We Are Superstitious Pigeons

April 13, 2012

Rheanna Sand


Friday the 13th means a lot of things to a lot of people. It can be a day to not leave your house. A day to avoid buying stock. The best day to buy lottery tickets. Or, to those in my age group, the worst and most prolific horror movie series of all time.

Whether you believe this day brings good luck or bad, you are still subscribing to the idea of "luck," which a form of superstition. Even people who don't care about Friday the 13th usually carry some irrational superstitions. For instance, when I am playing hockey, and have let no goals in, I can't even let myself THINK the word "shutout." I also avoid cracks in the sidewalk, though in New York I focus more on dodging oncoming pedestrians and not stepping in dog poop that this superstition has taken a back seat.

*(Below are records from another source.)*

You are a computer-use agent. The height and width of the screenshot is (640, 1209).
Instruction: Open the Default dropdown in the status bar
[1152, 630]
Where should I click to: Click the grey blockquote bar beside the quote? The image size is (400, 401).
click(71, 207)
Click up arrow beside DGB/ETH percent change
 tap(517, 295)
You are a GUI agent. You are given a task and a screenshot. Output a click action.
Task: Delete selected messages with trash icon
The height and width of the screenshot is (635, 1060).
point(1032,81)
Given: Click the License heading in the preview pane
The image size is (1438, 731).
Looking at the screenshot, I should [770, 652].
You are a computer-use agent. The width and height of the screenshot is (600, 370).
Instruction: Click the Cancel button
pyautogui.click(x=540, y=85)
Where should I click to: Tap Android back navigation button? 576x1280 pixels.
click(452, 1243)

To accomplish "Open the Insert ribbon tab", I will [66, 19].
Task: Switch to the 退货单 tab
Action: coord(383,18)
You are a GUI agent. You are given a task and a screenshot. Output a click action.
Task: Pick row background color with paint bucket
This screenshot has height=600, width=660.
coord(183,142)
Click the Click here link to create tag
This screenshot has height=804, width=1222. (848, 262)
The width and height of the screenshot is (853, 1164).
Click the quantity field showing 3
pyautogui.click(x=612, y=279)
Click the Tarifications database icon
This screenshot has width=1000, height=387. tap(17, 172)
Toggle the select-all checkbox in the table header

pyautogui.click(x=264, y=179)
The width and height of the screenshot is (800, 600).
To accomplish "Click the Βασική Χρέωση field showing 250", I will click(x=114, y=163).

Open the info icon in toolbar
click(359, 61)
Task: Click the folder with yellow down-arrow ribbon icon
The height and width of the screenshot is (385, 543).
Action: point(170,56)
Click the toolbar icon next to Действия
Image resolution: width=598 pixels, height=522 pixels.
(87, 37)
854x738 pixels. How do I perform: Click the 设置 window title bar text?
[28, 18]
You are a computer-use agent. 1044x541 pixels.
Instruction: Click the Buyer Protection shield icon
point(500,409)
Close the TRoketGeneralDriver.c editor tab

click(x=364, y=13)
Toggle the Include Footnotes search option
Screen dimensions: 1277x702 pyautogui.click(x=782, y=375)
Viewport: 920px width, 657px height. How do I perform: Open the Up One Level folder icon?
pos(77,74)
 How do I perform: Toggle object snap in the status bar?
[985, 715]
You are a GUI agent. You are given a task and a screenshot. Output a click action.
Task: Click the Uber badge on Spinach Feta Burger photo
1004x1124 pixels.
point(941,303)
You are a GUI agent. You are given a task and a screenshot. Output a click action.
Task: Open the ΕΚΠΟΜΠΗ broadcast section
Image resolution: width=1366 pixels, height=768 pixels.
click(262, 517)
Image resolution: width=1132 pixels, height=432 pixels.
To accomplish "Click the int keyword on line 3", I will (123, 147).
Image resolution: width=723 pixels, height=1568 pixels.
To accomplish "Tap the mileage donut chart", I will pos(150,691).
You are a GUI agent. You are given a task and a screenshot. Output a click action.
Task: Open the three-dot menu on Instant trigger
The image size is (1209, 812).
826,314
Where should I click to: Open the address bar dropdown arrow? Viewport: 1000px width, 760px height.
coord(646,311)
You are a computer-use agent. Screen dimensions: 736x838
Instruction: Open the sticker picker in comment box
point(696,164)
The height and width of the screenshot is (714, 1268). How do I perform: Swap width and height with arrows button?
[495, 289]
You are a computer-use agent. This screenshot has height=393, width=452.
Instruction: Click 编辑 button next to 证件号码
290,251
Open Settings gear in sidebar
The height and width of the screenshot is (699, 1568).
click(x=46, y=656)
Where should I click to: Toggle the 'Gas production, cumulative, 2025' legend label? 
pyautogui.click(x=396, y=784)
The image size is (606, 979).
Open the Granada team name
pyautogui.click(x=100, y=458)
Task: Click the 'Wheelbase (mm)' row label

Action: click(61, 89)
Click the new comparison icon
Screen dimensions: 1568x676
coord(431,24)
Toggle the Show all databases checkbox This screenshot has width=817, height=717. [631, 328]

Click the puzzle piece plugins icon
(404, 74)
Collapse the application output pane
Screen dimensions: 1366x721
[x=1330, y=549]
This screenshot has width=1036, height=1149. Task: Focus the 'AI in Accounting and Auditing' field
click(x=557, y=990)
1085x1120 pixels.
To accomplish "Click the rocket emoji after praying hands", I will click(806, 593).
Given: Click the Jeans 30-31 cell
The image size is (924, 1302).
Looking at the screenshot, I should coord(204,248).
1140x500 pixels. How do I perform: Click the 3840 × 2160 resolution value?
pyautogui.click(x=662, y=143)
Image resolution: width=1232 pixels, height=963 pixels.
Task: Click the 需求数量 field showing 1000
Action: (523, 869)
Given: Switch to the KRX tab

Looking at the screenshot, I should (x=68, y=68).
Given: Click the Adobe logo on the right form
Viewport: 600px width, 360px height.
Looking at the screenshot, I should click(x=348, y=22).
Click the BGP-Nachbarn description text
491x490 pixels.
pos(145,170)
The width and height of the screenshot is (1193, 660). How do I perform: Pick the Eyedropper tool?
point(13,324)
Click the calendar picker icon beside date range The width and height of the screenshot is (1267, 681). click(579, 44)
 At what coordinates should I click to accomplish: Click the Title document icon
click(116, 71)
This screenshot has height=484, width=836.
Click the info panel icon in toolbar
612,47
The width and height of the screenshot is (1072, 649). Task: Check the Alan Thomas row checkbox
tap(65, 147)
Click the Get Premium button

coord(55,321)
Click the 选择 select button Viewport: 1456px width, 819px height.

In modern society, we tend to ridicule superstition, but there is a biological basis for it. It's not even a strictly human phenomenon. In 1948, B.F. Skinner found what he called "superstition in the pigeon." Hungry pigeons were offered food at regular intervals, without any regard to the birds behavior, and in response they developed specific actions to try to elicit the reward. One would thrust its head repeatedly into the upper corner of the cage. One would pretend to lift a bar with its beak. One would turn twice counter-clockwise in a circle (I tried this once before a PCR, but it didn't work).


"Today is the day. Megamillions, you are MINE."

Skinner called this "superstition" because the birds were assigning a false cause-and-effect relationship between their movements and the food offering. Others claimed this was a simple form of conditioning and had no relation to human superstition. But a more recent study from 2009 suggests that there is an advantage to such false linkages, and that superstitions are inevitable during the evolution of advanced species. Natural selection favors individuals who make successful linkages (e.g. yellow striped snakes = death). So, the practice of avoiding snakes that have yellow stripes, even though not all of them are poisonous, persists. But once we have enough information to throw away the false linkages, we can do so without negative consequence.

Meaning, sorry friggatriskaidekaphobics, but it's probably time for Friday the 13th to be just another Friday.